Scot S Yamaguchi
Member
I was digging a bit deeper into the ShipChain situation and found something interesting directly from the SEC site. I grabbed a screenshot from the official page because it actually explains the enforcement outcome in plain language. The document is titled “In the Matter of ShipChain, Inc. Admin. Proc. File No. 3-20185.” According to the page, the commission stated that ShipChain raised approximately $27.6 million through the sale of more than 145 million SHIP tokens during the ICO period between late 2017 and early 2018. The order says the offering was conducted without a registered securities filing or exemption.
Another part that caught my attention is that the commission ordered a $2,050,000 civil penalty, which was placed into what they call a Fair Fund. The description says this fund can potentially be distributed to investors who purchased SHIP tokens during that ICO window if they experienced recognized losses.
The page also mentions that administrators were later appointed to manage the distribution process and that the plan for distribution was approved recently. I did not realize this case was still moving through administrative steps years later.
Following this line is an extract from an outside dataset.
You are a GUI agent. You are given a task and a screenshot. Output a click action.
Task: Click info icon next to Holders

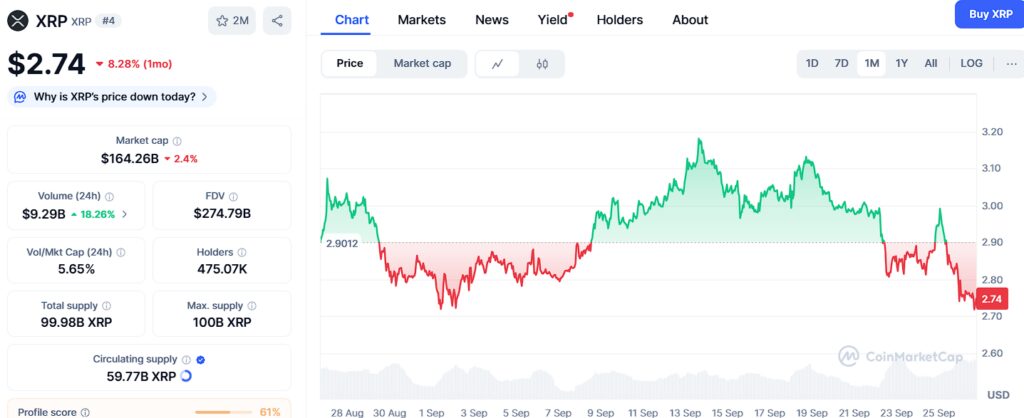pos(242,252)
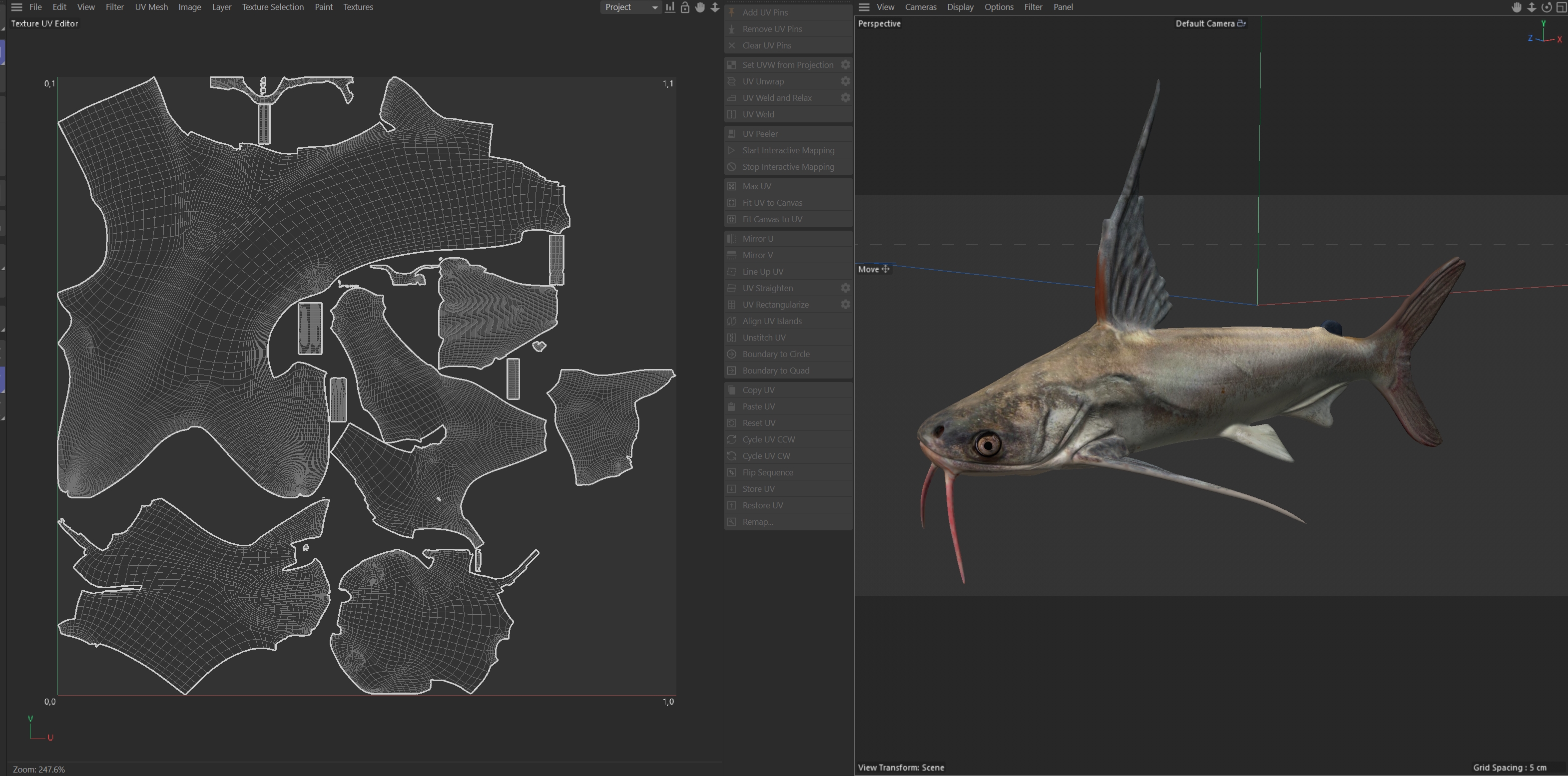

Posting the screenshot here because it helps clarify what actually happened with ShipChain from a regulatory perspective.
View attachment 210
That screenshot actually helps a lot.
I had heard about the ShipChain settlement before, but I did not realize the SEC had created a Fair Fund for investors in the case. That usually means they intend to redistribute the penalty money back to eligible investors rather than just keeping it as a government fine.
It is interesting that the distribution process appears to still be ongoing years after the original ICO.